Start of DATASET
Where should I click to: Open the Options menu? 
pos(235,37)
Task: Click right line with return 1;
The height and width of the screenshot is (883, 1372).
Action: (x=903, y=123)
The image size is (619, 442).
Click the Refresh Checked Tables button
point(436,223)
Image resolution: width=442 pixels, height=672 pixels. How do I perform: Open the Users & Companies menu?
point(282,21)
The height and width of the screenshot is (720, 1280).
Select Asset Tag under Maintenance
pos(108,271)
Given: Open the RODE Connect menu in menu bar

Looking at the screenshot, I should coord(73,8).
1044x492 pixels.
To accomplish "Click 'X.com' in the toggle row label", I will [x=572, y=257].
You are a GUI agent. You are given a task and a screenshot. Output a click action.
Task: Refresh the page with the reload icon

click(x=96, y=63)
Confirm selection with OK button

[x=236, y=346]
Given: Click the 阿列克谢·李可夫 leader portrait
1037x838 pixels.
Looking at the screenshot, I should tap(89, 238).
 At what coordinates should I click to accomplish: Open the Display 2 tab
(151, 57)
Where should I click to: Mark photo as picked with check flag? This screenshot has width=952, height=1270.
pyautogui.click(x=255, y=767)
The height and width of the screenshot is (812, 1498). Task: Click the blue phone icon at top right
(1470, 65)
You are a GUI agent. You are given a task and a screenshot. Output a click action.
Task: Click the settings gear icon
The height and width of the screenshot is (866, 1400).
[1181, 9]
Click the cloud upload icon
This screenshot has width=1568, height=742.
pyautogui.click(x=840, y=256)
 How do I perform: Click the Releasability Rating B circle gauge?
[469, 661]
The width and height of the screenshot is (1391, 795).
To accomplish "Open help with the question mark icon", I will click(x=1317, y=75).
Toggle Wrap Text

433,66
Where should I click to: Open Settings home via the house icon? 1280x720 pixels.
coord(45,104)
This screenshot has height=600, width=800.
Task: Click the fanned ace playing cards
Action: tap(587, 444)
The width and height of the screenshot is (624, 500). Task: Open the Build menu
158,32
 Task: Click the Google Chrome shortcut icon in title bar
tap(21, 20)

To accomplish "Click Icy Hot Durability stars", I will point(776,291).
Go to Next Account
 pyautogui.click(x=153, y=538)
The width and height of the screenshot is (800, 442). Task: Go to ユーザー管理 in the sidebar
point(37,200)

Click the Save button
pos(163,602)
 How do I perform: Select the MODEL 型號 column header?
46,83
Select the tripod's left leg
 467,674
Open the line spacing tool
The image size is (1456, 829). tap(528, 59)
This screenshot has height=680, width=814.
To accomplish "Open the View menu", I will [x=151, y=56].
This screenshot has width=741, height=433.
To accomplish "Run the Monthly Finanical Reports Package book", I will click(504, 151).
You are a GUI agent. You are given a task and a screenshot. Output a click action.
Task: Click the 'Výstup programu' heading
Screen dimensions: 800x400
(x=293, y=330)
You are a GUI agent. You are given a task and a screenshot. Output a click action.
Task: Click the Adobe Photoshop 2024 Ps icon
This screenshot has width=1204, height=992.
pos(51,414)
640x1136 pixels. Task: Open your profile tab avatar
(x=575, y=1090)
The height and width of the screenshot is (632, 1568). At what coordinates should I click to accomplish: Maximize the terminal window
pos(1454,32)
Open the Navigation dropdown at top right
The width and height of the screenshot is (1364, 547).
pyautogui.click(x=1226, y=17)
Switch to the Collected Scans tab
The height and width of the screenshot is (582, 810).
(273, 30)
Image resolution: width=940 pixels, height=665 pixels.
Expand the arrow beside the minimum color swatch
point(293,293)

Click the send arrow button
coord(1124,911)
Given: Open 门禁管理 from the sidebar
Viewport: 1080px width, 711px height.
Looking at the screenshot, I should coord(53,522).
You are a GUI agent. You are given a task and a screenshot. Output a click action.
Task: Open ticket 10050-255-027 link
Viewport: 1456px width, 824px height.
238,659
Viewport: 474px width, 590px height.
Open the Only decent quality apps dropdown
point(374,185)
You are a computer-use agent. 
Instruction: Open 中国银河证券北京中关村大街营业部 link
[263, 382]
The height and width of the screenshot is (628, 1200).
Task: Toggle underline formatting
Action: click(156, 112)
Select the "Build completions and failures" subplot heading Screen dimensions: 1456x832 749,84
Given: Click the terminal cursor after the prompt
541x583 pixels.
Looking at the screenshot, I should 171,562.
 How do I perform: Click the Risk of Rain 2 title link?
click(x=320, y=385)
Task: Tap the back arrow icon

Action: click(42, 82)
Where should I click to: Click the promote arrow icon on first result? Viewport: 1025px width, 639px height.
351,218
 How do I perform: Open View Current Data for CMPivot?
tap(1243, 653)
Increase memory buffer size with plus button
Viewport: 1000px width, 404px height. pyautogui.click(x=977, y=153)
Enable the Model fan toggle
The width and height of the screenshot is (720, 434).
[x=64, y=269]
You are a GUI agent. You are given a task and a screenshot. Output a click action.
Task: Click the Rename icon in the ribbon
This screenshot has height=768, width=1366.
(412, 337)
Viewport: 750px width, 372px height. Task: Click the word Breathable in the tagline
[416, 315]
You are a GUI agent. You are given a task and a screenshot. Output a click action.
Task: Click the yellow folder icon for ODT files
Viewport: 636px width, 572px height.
End of DATASET
> [EXERCISE]: Your answer must be a single number: how many lines of the entries above contain the string "heading".

> [TASK RESPONSE]: 2